Die Talkmastern blendet den jüngsten Vorwurf des ukrainischen Botschafters Andrij Melnyk ein: „Wenn man nicht bereit ist, zu liefern, soll man das lieber ehrlich sagen.“ Fahre Olaf Scholz etwa einen anderen Kurs, als er öffentlich sagen könne, um dann später in die Vermittlerrolle zu schlüpfen? möchte sie wissen.

Er könne die Bitten „aus der Sicht der Ukraine verstehen“, beschwichtigt Klingbeil. Aber „am Ende glaube ich wirklich, dass dieser Krieg nicht auf dem Schlachtfeld entschieden wird, sondern am Verhandlungstisch.

Exklusivstes Geschichtsbild

Das Verhältnis seiner Partei zu Russland zuckert Klingbeil mit einem dicken Eigenlob: „Auf die Ostpolitik von Willy Brandt sind wir immer noch stolz in der SPD“, behauptet er.

Denn, so der Parteichef: „Ohne die Ostpolitik hätte es die Wiedervereinigung nicht gegeben, und hätte es auch die Demokratisierung vieler ehemaliger sowjetischer Länder nicht gegeben.“ Hm – aber hatte Brandt nicht noch kurz vor dem Mauerfall behauptet, die Wiedervereinigung sei die „Lebenslüge der Zweiten Deutschen Republik“? Na wenn schon. Simsalabim!

Deutlichster Wink mit dem Zaunpfahl

Zum Tankrabatt sagt der SPD-Chef: „Ich erwarte und hoffe, dass er ab morgen gilt. Wir haben dem Wirtschaftsminister Habeck einen klaren Auftrag mitgegeben. Dass er die Spekulation einschränkt Kartellrechtlich. Da hat er die letzten drei Monate dran gearbeitet. Gehe ich zumindest davon aus, dass er das getan hat.“

Uff! „Also wenn morgen das Benzin nicht 30 Cent günstiger ist, liegt’s an Habeck?“, staunt die Talkmasterin.

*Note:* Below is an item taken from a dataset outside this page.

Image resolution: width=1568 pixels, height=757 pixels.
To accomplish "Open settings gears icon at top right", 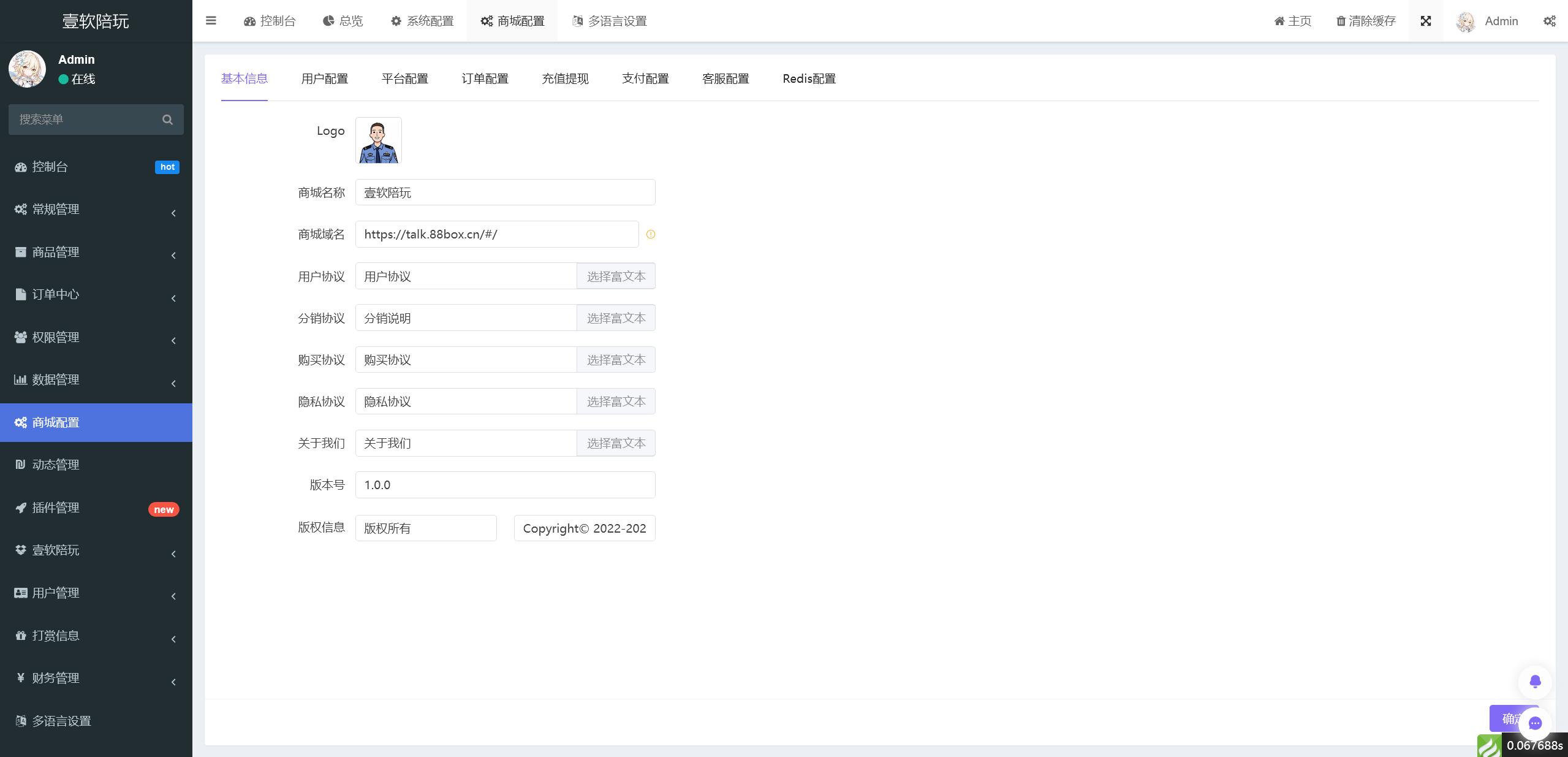I will pos(1549,21).
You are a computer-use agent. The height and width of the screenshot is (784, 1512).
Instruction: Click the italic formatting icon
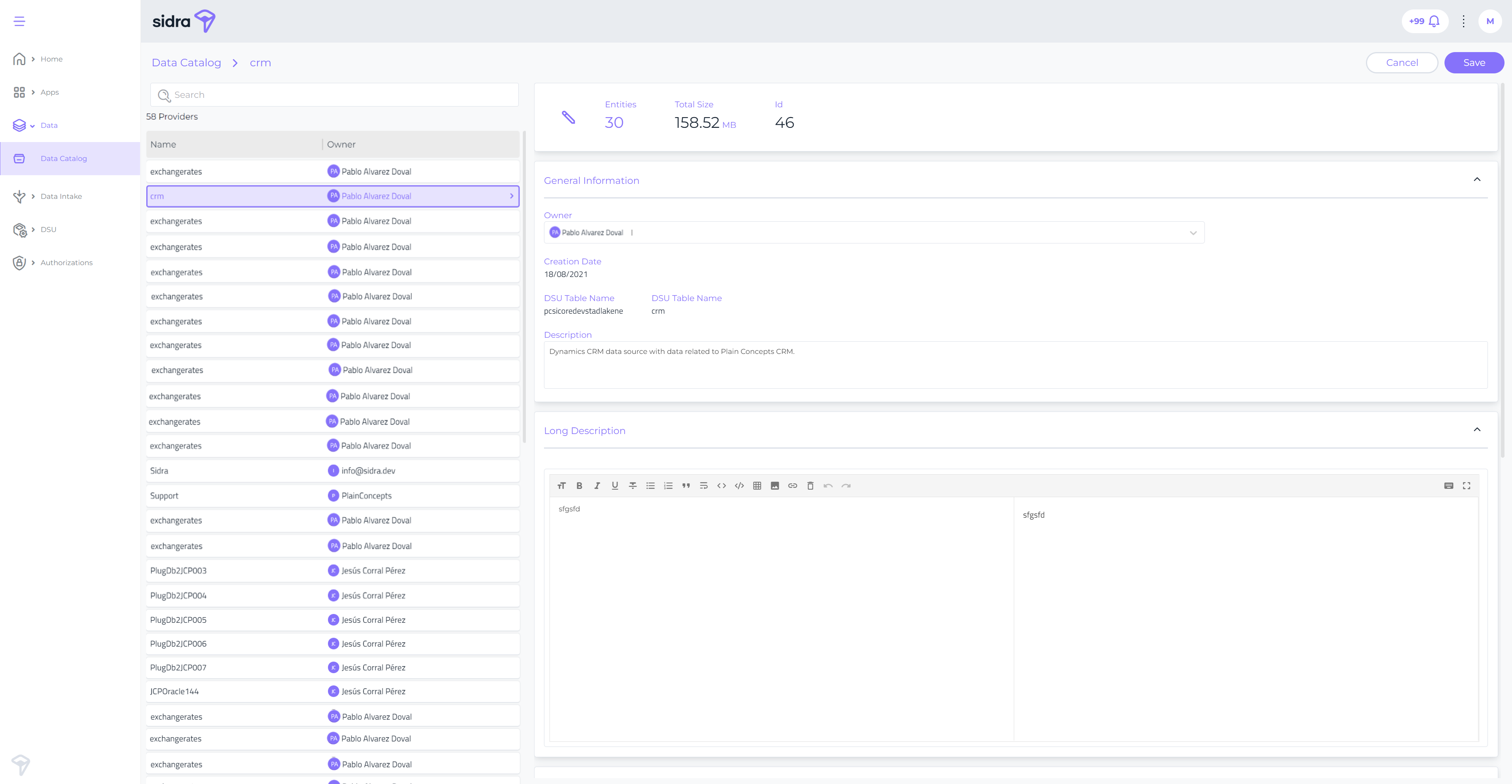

So weit möchte Klingbeil dann doch nicht gehen, aber: „Es gibt keine Knappheit beim Öl“, stellt er fest. „Wir sehen, dass die Gewinne der Mineralölkonzerne explodieren. Da müssen wir ran, das haben wir vor drei Monaten festgehalten, und ich bin mir sicher, der Wirtschaftsminister setzt das um.“ Basta!

Fazit

Patzige Politiker, streitfrohe Medienleute und eine Talkmasterin mit Kurstreue in giftigen Nebeln: Das war eine Rede-Runde der Kategorie „Realpolitik“: taktisch, tückisch, toxisch.